Music Review: Haircut 100, Pelican West

Published on March 16th, 2016 in: Current Faves, Music, Music Reviews, Reissues, Retrovirus, Reviews |

By Melissa Bratcher


It is a well-known, scientific fact that Haircut 100’s debut album, Pelican West, is the happiest album that ever existed (I just made that up, but hear me out). It’s full to the brim with sunny melodies, bold bursts of brass, and a weird but genius marriage of tropicalia and funk, with a dash of jazz thrown in. It’s a stunner of a debut, a fully-formed, exactly perfect right out of the gate album. It’s crushing, then, that by the time Haircut 100 returned to the studio to record a followup, the band was in tatters. Lead singer Nick Heyward had one foot out the door on his way to a solo career. Haircut 100 soldiered on, but it just wasn’t the same.

But let’s not think about that right now. Let’s instead focus on Pelican West: Deluxe Edition. This two-disc reissue has bonus tracks and a full disc of remixes, previously unavailable tracks, and extended versions, all taken from the original master tapes. It’s so incredibly wonderful. It’s as great as you remember, and possibly better.

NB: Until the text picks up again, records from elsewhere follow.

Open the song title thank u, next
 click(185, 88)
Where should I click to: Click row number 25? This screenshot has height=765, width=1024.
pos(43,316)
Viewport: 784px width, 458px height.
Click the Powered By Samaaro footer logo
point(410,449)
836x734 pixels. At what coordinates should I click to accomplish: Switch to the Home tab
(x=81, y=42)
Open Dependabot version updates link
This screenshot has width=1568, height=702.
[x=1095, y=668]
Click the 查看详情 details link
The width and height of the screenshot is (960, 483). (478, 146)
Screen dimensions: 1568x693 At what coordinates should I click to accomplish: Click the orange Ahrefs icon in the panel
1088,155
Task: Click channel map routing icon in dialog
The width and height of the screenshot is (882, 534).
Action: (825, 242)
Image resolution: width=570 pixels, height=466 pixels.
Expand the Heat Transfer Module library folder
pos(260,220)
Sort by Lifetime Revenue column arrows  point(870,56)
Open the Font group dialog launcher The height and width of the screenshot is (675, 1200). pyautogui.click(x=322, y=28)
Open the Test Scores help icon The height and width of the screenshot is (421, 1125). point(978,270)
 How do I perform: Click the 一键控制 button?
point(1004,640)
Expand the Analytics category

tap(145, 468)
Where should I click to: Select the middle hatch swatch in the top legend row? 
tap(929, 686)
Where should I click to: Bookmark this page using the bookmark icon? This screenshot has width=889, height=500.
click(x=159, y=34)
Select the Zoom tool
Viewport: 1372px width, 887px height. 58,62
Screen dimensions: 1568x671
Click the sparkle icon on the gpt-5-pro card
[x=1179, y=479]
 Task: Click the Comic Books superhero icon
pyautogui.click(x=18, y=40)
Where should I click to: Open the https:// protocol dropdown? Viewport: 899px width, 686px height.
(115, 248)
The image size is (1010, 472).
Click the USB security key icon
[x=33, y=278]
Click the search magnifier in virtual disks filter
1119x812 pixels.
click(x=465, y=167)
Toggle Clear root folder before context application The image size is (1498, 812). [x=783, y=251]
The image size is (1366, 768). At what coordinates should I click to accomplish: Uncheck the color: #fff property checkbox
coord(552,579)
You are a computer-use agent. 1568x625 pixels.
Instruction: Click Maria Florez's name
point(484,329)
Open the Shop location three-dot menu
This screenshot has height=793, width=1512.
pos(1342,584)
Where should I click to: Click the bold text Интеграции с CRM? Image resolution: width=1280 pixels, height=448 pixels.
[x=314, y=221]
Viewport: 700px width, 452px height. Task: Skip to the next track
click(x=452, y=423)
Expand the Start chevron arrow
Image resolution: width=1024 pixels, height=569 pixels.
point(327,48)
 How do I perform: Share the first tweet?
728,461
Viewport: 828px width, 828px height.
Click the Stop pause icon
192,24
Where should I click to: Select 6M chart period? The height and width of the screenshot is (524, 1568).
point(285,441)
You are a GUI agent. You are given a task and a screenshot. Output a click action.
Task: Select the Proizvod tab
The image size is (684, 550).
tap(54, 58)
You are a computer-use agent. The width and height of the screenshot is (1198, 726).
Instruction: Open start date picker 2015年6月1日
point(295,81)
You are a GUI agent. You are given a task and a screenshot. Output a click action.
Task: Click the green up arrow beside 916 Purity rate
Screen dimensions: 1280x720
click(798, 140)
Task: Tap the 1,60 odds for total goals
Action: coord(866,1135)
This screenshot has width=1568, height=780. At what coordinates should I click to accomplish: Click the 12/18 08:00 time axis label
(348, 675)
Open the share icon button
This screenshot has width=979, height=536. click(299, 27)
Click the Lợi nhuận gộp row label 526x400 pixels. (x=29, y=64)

Pelican West explodes with vitality from the opener, “Favourite Shirts (Boy Meets Girl).” With a nervy splash of horns, electrifying conga playing, a little monkey interlude, and lyrics I had to look up, it’s an amazing kickoff that immediately grabs attention. I realized as I listened that perhaps I had never actually understood the words to songs on Pelican West, despite listening to them literally hundreds of times. It comes down to the absolute curiosity that is Nick Heyward’s diction. The lyrics for “Marine Boy” were indecipherable to me, but that doesn’t mar the track. The catchy rhythm guitar burbles below gorgeous sax from Phil Smith. His sax, again, on “Lemon Firebrigade” is lovely, and the brass just soars. It’s soothing jazz with a rambling bass line, but also that magical British funk of the 1980s, with a sophisticated use of polyrhythms.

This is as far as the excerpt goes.